:: Set exercise A ::
Answer these questions from the passage on Grayling's remarks about prisoners, marking each answer with the same numeral as its question:
(i) What does the abusive husband shout at his wife?
(ii) Which newspapers are named?
(iii) What act is given as an example of something considered a crime during the riots of 2011?

:: Source excerpt ::
§ §

It is hard to write anything after such words. Grayling’s pronouncements is so wrong on so many levels that challenging it intellectually is between superfluous and impossible. Grayling completely brushes over the delicate question of the legitimacy of the power of the State to kidnap its own citizens, and marches arrogantly towards the assumption that detention is the natural consequence for any disagreement between citizens and the laws of their State. He assumes that prisoners deserve nothing. That, by breaching the law, they have forced the State to lock them behind bars. ‘Look at what you made me do!’ shouts the abusive husband to his wife, while waving a broken bottle of beer. ‘Look at what you made us do!’ seems to be shouting Grayling, as he accuses his kidnapped fellow-citizens of being mere scroungers, ‘enjoying’ the ‘easy life’ of those who have been deprived even of the right to enjoy their life.
Perfectly in line with the astonishing illogicality of most articles appearing daily on newspapers such as the Daily Mail, the Sun or the Evening Standard, Grayling’s discourse is an obscene exhibition of complete logical non-sequitur. This wouldn’t be troubling, if only the ability to produce discourses endowed with complex sense wasn’t one of the defining characteristics of our species, as opposed to the rest of the animal kingdom. By relinquishing reason in favour of the barbarous pathos of declarations such as these, people like Grayling and certain journalists don’t merely produce low political propaganda at the expense of suffering humans such as prisoners, migrants and the poor. They threaten the very basis of our humanity, by functioning as active agents of our regression to our cousins the chimpanzees. If their insult to reason was to be considered a crime – just as stealing a bottle of water was considered a crime during the riots of 2011 – it would most definitely be a crime against humanity.

§ §

:: Records for this exercise ::
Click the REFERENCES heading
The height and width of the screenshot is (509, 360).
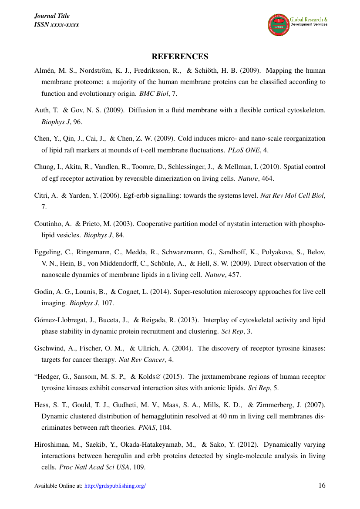(180, 57)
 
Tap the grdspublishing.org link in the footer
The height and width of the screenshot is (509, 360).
(115, 486)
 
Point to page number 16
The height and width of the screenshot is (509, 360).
(322, 485)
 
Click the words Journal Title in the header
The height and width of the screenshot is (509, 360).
(51, 16)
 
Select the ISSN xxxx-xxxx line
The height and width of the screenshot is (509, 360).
(57, 24)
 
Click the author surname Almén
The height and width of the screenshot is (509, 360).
(44, 71)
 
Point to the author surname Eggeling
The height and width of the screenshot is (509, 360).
(47, 252)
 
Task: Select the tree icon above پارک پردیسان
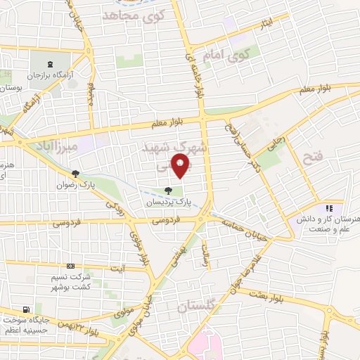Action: point(167,190)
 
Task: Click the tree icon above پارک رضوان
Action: point(75,174)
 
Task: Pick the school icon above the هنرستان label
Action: point(327,208)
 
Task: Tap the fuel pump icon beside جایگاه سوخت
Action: point(26,309)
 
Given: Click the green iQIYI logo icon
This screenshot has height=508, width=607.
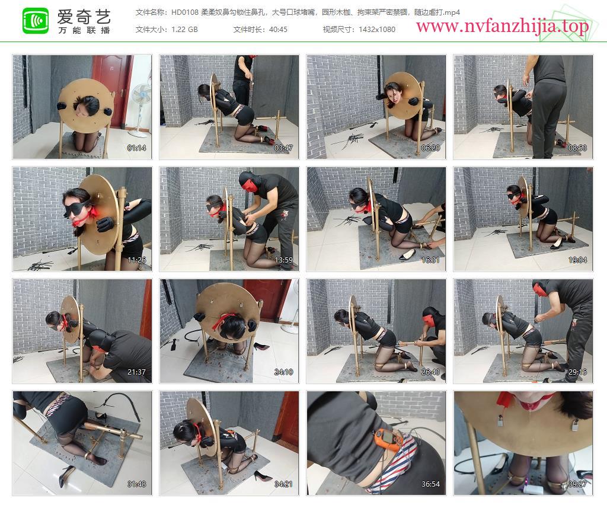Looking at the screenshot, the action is coord(36,21).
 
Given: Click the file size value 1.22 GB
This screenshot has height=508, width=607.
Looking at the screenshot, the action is coord(185,30).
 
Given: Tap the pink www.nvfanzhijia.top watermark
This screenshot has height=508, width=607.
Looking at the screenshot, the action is coord(502,26).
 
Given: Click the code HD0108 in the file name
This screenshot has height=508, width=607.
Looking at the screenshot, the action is coord(185,12).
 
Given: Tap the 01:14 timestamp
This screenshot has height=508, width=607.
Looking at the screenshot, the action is coord(137,148).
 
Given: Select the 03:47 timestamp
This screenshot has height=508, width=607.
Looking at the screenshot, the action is coord(283,148).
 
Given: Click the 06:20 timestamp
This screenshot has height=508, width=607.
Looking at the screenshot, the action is coord(430,148).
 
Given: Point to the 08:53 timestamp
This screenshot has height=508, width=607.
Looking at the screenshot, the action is coord(577,148).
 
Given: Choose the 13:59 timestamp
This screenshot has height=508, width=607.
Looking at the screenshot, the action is coord(283,260).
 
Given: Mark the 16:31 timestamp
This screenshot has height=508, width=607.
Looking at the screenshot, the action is coord(430,260).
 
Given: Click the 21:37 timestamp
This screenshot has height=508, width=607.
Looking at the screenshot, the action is coord(137,372).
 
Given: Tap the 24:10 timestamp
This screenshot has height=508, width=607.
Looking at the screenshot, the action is coord(283,372).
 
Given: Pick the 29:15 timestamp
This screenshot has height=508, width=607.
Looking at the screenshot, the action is coord(577,372).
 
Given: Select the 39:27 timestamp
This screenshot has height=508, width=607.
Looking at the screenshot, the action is coord(577,484).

§ §

:: Set exercise B ::
Recast part of the records as a numbered list, one line per item, with blank lines omitted and the pictures left out. Begin at the line that contains "Click the author surname Almén" and stop after the line that contains "Action: point(26,309)".

:: Complete answer A ::
(i) 'Look at what you made me do!'
(ii) The Daily Mail, the Sun and the Evening Standard.
(iii) Stealing a bottle of water.

:: Complete answer B ::
1. Click the author surname Almén
2. The height and width of the screenshot is (509, 360).
3. (44, 71)
4. Point to the author surname Eggeling
5. The height and width of the screenshot is (509, 360).
6. (47, 252)
7. Task: Select the tree icon above پارک پردیسان
8. Action: point(167,190)
9. Task: Click the tree icon above پارک رضوان
10. Action: point(75,174)
11. Task: Pick the school icon above the هنرستان label
12. Action: point(327,208)
13. Task: Tap the fuel pump icon beside جایگاه سوخت
14. Action: point(26,309)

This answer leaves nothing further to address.